In sich ist die Aussage schlüssig: Wer der Ukraine hilft, sich zu verteidigen, verlängert den Krieg - denn sonst hätte sie viel schneller verloren. Interessant wird es, wenn man sich die Annahmen dahinter anschaut: Die eine ist, dass die Niederlage der Ukraine ohnehin unvermeidlich sein soll. Statt dass sie heute verliert, verliert sie erst übermorgen, nur dass es viel mehr Todesopfer gibt. Dass Russland auf jeden Fall gewinnt, ist aber keineswegs ausgemacht. Es kann so oder so ausgehen.
Die andere Annahme ist, dass jeder Frieden besser wäre als ein Krieg. Nach den Massakern in Butscha und anderswo kann man das aber nicht mehr einfach so bejahen. Zumal es nicht einmal nur darum geht, Morde an Zivilisten zu verhindern. Es geht um den Fortbestand der Ukraine an sich. Die Ukrainer kämpfen dafür, Ukrainer bleiben zu dürfen und nicht Russen werden zu müssen. Es geht um den Fortbestand ihres Staates, ihrer Nation, ihres kulturellen Erbes - all dies will Russland vernichten. Wer sagt, jeder Frieden ist besser als Krieg, sagt auch, dass niemand für seine Freiheit kämpfen sollte.
Dann gibt es noch den Vorwurf, Waffenlieferungen befeuerten Rückeroberungspläne Selenskyjs, zum Beispiel der Krim.

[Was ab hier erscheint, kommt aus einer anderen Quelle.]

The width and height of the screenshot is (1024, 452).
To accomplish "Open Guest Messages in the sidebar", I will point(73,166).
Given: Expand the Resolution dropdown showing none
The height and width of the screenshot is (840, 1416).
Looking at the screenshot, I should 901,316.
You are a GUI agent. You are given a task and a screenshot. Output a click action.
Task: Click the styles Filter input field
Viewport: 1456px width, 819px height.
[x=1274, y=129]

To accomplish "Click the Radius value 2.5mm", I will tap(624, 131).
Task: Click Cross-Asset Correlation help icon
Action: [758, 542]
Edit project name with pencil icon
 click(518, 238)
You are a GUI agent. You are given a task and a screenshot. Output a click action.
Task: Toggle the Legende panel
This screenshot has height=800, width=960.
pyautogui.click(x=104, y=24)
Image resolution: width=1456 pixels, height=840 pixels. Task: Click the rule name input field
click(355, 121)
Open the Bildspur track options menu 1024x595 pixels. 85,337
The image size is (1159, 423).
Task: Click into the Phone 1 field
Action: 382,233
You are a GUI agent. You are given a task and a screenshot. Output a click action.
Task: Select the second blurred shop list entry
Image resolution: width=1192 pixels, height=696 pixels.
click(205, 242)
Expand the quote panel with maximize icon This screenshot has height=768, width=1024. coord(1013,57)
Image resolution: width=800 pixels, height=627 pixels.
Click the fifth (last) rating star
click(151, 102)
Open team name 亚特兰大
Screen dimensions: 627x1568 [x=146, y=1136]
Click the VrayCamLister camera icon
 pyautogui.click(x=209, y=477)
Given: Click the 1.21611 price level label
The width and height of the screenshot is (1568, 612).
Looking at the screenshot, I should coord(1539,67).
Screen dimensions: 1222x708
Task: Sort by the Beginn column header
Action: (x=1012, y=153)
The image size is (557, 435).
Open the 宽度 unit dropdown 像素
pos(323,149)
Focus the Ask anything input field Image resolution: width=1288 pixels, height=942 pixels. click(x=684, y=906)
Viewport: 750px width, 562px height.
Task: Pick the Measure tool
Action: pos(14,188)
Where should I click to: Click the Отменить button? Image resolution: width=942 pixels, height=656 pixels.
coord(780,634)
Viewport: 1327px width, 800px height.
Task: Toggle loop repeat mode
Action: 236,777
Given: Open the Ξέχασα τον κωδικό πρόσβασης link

Sollte die Ukraine tatsächlich versuchen, die Halbinsel zurückzuerobern, droht ein Blutbad, denn sie ist schwer zugänglich und damit leicht zu verteidigen. Selenskyj hat gerade erst gesagt, dass er genau das vorhat. Die Frage ist, wie ernst er das meint. Wahrscheinlicher ist, dass er die Krim für Verhandlungen verwenden will. Denn der Präsident hat auch gesagt, dass der Krieg mit Verhandlungen enden werde.